Majorie Hill, CEO of the Gay Men's Health Crisis, said an effective domestic strategy would require significant efforts among lawmakers. "A national AIDS strategy will require presidential leadership," she said, noting that Democratic presidential candidates Sens. Hillary Rodham Clinton (N.Y.) and Barack Obama (Ill.) have pledged to develop plans if elected. Advocates also have sought a similar commitment from presumptive Republican presidential nominee Sen. John McCain (Ariz.), according to Hill. Congress also "clearly has a crucial role" in allocating domestic HIV/AIDS funding and holding the next administration accountable, Hill added.

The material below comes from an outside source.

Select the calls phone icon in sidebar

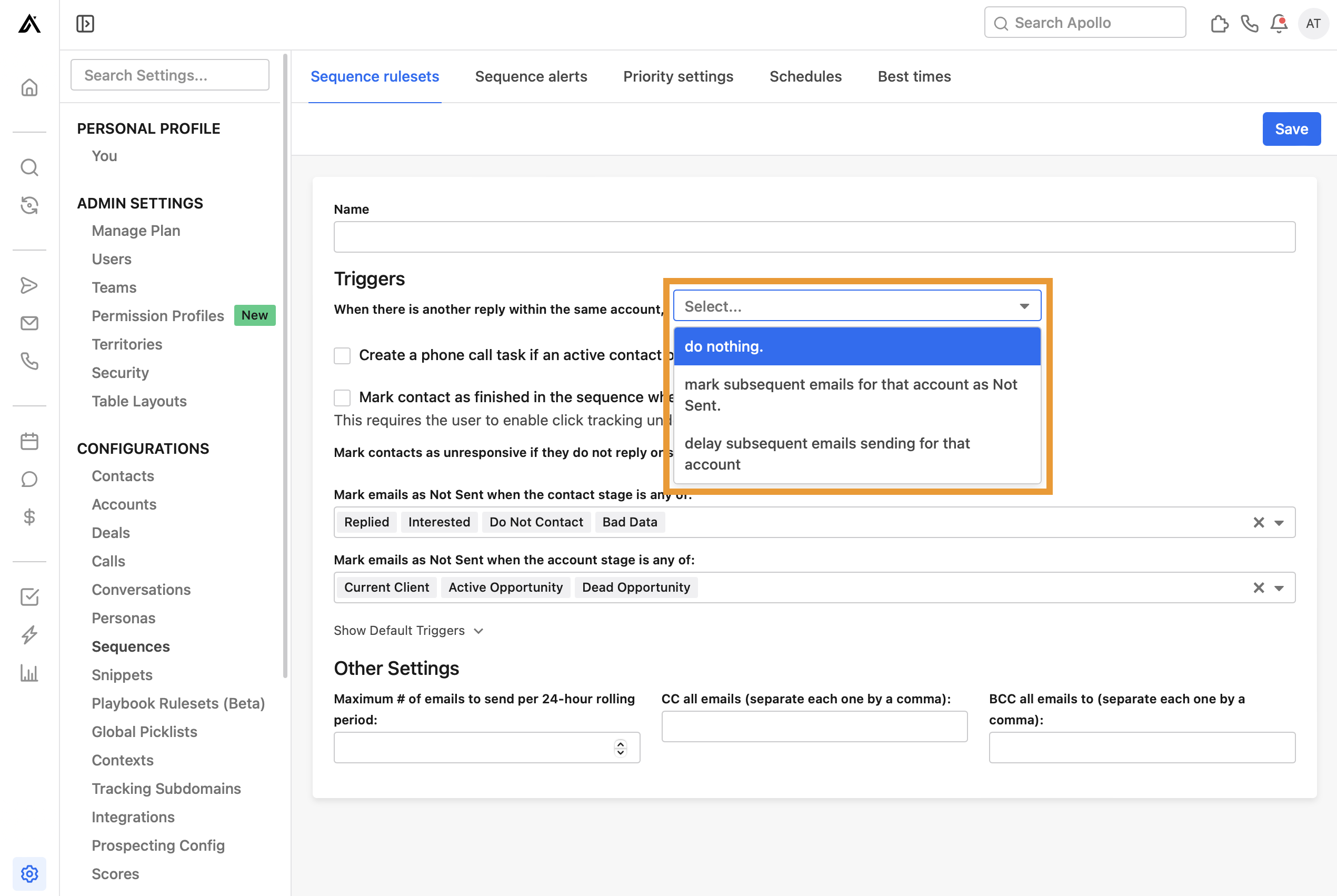[x=30, y=362]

In addition, Kathie Hiers, CEO of AIDS Alabama, voiced disappointment in a shortage of CDC funding for HIV/AIDS prevention and surveillance programs. She said that the Alabama Department of Public Health receives $2 million in CDC funding annually and that $500,000 of the money goes to HIV/AIDS programs. Hiers said she and her colleagues sometimes joke about applying for PEPFAR funding because HIV/AIDS cases in Alabama "rival those of Africa." She noted that 70% of HIV cases occur among blacks, even though the group accounts for 23% of the state's population (Cooley, CQ HealthBeat, 5/20).